- Battle of Singoli: Part of List of Mewar (Sisodiya)–Delhi conflicts
| Date | 1336 |
| Location | Singoli, India24°58′08″N 75°16′27″E﻿ / ﻿24.9688624°N 75.2742861°E |
| Result | Mewar victory |
| Territorial changes | Mewar becomes independent from the Delhi Sultanate. |

Belligerents
- Kingdom of Mewar: Delhi Sultanate

Commanders and leaders
- Hammir Singh: Disputed

= Battle of Singoli =

1336 battle between Mewar kingdom and Delhi sultanate

The Battle of Singoli was a military engagement on land, fought between the rebelling forces of Mewar, led by Hammir Singh, and the Delhite forces at Singoli, in present-day Madhya Pradesh, India.

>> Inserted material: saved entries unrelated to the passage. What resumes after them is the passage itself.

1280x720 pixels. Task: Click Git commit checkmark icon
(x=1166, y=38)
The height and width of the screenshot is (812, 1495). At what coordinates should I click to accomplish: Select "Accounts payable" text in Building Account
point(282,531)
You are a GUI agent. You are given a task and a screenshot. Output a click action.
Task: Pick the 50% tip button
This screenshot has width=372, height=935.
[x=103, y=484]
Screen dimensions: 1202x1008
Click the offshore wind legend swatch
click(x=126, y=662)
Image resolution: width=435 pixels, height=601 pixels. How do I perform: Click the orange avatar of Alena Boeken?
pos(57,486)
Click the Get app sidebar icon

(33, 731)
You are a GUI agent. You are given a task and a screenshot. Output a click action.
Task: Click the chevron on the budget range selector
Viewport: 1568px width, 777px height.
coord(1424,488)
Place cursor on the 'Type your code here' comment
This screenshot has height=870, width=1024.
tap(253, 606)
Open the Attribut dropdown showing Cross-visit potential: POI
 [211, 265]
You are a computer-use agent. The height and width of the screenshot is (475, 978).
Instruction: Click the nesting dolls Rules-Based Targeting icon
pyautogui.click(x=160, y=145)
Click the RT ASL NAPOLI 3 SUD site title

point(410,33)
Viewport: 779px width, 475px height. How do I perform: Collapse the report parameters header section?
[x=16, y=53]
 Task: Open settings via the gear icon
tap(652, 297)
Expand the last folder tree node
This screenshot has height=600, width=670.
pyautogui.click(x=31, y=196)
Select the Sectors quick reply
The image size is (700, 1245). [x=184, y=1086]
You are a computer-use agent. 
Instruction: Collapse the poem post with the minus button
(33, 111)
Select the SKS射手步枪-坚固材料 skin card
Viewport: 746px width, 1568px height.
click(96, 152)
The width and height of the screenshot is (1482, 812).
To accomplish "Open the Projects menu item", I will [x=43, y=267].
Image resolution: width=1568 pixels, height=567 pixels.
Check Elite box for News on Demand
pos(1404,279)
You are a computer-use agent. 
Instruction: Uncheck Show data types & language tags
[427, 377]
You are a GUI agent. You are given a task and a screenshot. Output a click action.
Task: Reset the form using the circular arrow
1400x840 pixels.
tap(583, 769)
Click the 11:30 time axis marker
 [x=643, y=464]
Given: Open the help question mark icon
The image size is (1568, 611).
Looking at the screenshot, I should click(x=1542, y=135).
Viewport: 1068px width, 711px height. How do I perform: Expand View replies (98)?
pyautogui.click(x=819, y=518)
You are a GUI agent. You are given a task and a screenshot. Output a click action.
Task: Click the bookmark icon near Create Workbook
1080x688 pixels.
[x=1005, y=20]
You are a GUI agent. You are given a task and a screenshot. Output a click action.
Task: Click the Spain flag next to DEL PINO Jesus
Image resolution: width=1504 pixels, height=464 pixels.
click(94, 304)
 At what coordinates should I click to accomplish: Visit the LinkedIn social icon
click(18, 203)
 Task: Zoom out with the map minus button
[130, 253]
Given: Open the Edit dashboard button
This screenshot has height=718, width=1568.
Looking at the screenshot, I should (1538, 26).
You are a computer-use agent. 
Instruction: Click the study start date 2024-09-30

Hammir Singh had gained control of Mewar by evicting Maldev's son Jaiza, the Chauhan vassal of the Delhi Sultanate. Jaiza fled to the Delhi court of Muhammad bin Tughluq, prompting Tughlaq himself to march towards Mewar with his strong army. In the ensuing battle, the Tughlaq army was defeated and Muhammad bin Tughlaq was taken prisoner. He was kept prisoner in Chittorgarh for three months and released after the Sultanate ceded Ajmer, Ranthambor, Nagaur and Sopor; and paid 50 lakhs rupees and 100 elephants as ransom to Hammir Singh. The above narrative is according to Rajput chronicles. According to Rima Hooja and Majumdar, the defeat and the imprisonment of the Sultan cannot be regarded as true without corroborative evidence. However the conflict where Sisodias defeated Delhi Sultanate at Singoli altogether cannot be regarded baseless, a 1438 Jain temple inscription attests that Rana Hammir Singh's forces defeated a Muslim army; this Sultanate army could have been led by some generals, and not Muhammad bin Tughlaq himself.

==Aftermath==
Rana Hammir Singh took control of Ajmer, Ranthambore, Nagaur, and Sopor after this victory making whole of Rajputana independent of the Sultanate and his authority was recognized by other Rajput chiefs.